Even gym hours reserved for women have come under fire. Both the University of Minnesota and Portland State offered exclusive access to a portion of their gyms to women for a few hours per week. After Perry filed complaints with the Department of Education (DOE), the women-only sessions at both universities were forced to cancel.
Eliminating a women’s program, award or scholarship isn’t the only solution for a university facing a Title IX complaint. Instead, the university can offer a similar program for men. Perry explains, “At Eastern Michigan University, they had a Digital Divas program for high school girls interested in computer science. And so I challenged that program as a violation of Title IX, and they started a Digital Dudes program. Then they had one for boys and one for girls.” Another alternative for maintaining girls’ STEM summer camps at universities is allowing boys to participate in the same program alongside the girls.
Last May, Perry filed a complaint with 24 alleged infractions against MIT, the most he has filed against any university. Women are still underrepresented at MIT and account for 47% of undergraduates and only 38% of graduate students. The MIT Women’s League Scholarship a female-only scholarship “to support women undergraduates at MIT,” the Laya Wiesner Award “presented to the undergraduate woman student who has most enhanced MIT community life” and the Jeanne Guillemin Prize which “provides financial support to female Ph.D. candidates studying international affairs,” are just a few of the programs mentioned in Perry’s complaint. Perry has not heard back from DOE regarding whether they plan to investigate MIT.
Another of Perry’s targets is the Clare Boothe Luce Scholarships for women in STEM. These scholarships are the nation’s single largest private source of funding in higher education for women in science, mathematics and engineering. They’ve provided over $217 million to support female undergraduates, graduate students and professors. The Henry Luce Foundation which oversees the scholarships is a private organization, and, therefore, not directly subject to Title IX regulations. However, the foundation doesn’t provide these scholarships directly to female students. Instead, it provides grants to universities, which, in turn, administer the scholarships. According to Perry, this is where the Title IX problem arises. He has set his sights on this year’s recipients who list the scholarships on their websites, including Stonehill College and Lehigh University.
For now, universities’ women’s studies programs are still safe. The DOE has “made it clear that they’re not going to touch pedagogy,” Perry says.

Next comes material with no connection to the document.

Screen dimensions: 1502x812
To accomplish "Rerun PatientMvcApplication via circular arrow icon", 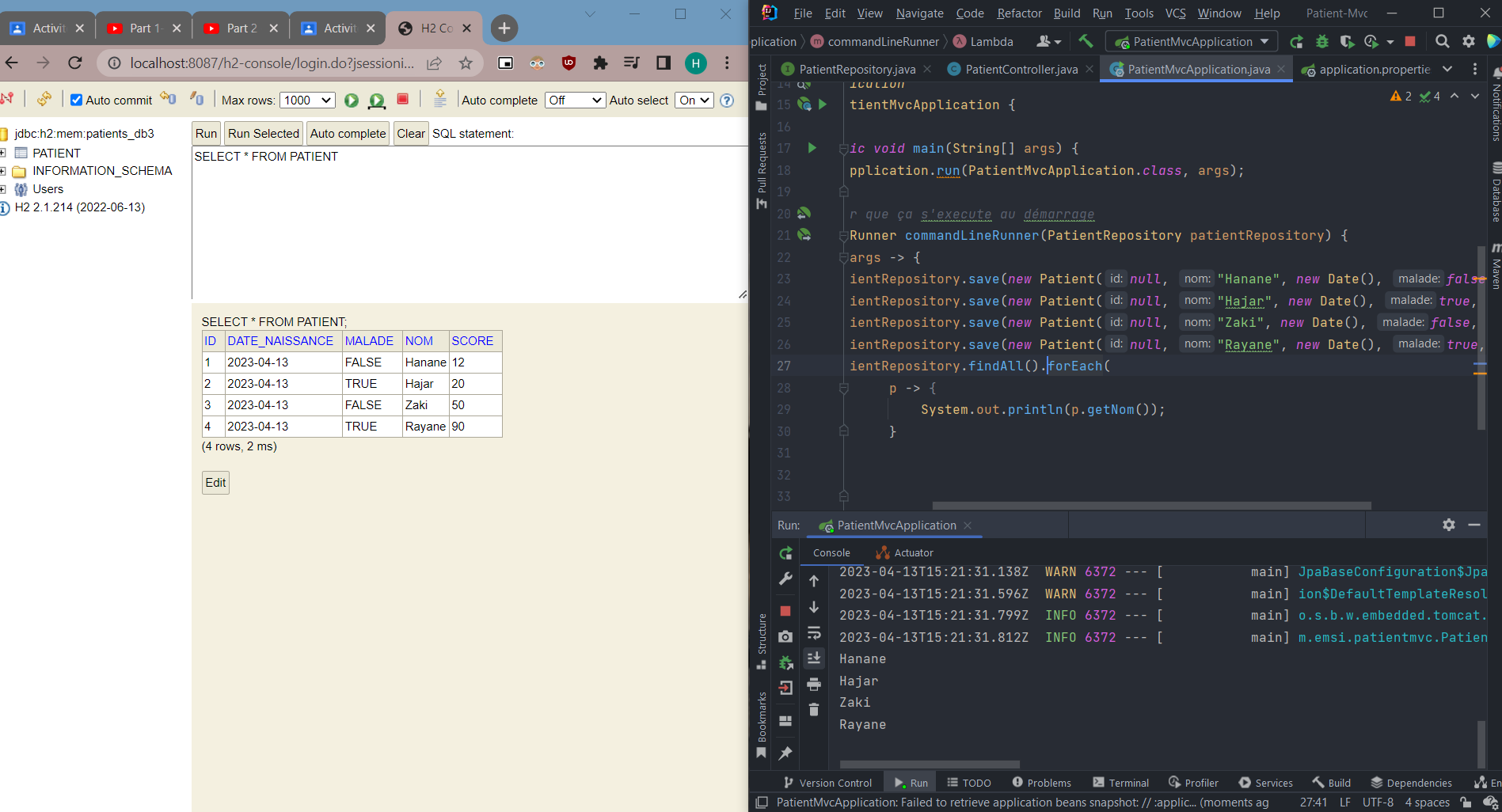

He adds, “A male student could take a class or even major or minor in women’s studies, so it’s clear that they [DOE] are not accepting those as violations.” Women’s leadership programs can also continue to operate as long as they include on their website that men are welcome to apply.
Last year, Biden signed an executive order stating, “It is the policy of my Administration that all students should be guaranteed an educational environment free from discrimination on the basis of sex.” It’s unlikely he was referring to eliminating scholarships and awards for women, but that seems to be an unintended effect of enforcing these codes.
In fact, the DOE last year clarified that Title IX’s ban on sex discrimination includes discrimination based on sexual orientation and gender identity. While again intending to help LGBTQ students, this clarification likely makes programs intended to help LGBTQ students a target as well.